Atomic Clock on a Chip | Improving GPS Accuracy and Reliability


Accurate time measurement was the technology breakthrough that enabled longitude measurement. Much later the Global Positioning Satellite (GPS) was also made possible by a further leap in time measurement – the atomic clock. Position determination accuracy and time measurement are intertwined. Accurate measurement of the length of time for GPS signals to travel from global positioning satellites to your GPS unit is what allows distances from locked satellites to be determined and through the complex number crunching of trilateration your actual position calculated.


Atomic Clock on GPS Chip

Background

Most GPS receivers use inexpensive quartz oscillators as a time reference. The receiver has a clock bias from GPS time but this bias is removed by treating it as an unknown when solving for position. In effect, the receiver clock is continually calibrated to GPS time. If a highly stable reference were used, however, the receiver time could be based on this clock without solving for a bias.

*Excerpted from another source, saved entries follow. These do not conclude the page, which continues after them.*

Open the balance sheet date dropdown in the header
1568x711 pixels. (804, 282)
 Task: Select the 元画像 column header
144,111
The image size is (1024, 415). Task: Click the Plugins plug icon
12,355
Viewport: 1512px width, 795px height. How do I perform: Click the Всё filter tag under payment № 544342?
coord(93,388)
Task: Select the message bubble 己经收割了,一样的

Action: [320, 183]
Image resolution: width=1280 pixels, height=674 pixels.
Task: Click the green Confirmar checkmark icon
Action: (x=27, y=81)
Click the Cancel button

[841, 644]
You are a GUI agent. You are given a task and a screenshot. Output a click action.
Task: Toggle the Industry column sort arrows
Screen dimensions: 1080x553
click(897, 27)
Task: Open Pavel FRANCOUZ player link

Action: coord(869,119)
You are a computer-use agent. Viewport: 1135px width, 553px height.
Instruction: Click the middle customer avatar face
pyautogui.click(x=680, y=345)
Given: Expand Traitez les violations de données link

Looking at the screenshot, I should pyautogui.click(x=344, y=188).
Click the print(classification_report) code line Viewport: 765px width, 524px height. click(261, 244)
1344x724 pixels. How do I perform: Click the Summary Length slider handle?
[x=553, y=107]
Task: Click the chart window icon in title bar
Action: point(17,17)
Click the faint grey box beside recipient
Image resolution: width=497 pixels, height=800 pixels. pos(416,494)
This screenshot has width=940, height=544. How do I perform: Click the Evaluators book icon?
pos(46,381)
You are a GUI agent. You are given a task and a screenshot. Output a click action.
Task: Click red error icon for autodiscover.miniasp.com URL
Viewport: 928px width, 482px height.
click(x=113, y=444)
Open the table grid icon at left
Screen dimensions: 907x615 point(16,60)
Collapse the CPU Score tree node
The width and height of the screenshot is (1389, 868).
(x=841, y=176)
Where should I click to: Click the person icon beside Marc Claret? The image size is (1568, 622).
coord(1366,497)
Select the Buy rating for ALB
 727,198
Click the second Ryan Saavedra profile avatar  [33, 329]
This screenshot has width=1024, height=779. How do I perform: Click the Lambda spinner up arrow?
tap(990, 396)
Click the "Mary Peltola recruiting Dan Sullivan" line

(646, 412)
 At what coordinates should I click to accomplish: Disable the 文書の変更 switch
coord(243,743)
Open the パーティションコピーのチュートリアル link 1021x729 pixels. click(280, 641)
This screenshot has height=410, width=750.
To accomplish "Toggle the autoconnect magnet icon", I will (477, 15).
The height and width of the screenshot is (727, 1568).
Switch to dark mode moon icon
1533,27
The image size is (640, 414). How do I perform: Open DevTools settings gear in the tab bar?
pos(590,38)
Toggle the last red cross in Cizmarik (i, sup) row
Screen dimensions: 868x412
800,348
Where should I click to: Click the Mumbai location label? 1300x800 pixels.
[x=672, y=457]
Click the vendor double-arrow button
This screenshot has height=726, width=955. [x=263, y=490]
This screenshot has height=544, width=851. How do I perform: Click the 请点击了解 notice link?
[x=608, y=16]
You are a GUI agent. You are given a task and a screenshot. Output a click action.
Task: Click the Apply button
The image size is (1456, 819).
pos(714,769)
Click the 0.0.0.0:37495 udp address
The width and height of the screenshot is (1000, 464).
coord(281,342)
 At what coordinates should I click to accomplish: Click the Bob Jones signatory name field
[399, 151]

Improvements which can be achieved by having a GPS receiver with an on-board atomic clock include:

  • A reduction in the number of satellites required for an accurate position determination (3 not 4);
  • Accelerated GPS satellite re-acquisitions in even challenging environments;
  • Improved vertical accuracy and
  • Improved jamming resistance, integrity monitoring, anti-spoofing, fault detection.

Atomic Clock on GPS Chip

Progress to Date

Miniturization of atomic clocks has been under development for a considerable time now. In 2004 (Applied Physics Letters – Aug 30, 2004) scientists from the Commerce Department’s National Institute of Standards and Technology (NIST) reported the development of a minature atomic clock the size of a grain of rice. DARPA’s Chip-Scale Atomic Clock program was initiated to create ultra-miniaturized, low-power, atomic time and frequency reference units. The first GPS receiver in the world to incorporate a chip-scale atomic clock, the Navigation Nugget, remains in military testing/applications enabling navigation in waters and terrains unachievable with current standalone GPS receivers.

The Future of Chip Size Atomic Clocks with GPS Receivers

When one considers the cost of upgrading the infrastructure of 20 plus GPS navigation satellites or handheld receivers the pursuit of terrestrial solutions seems economically sensible. It took time for GPS technology to move from solely military applications to the civilian marketplace and no doubt it will be a similar wait for chip size atomic clocks.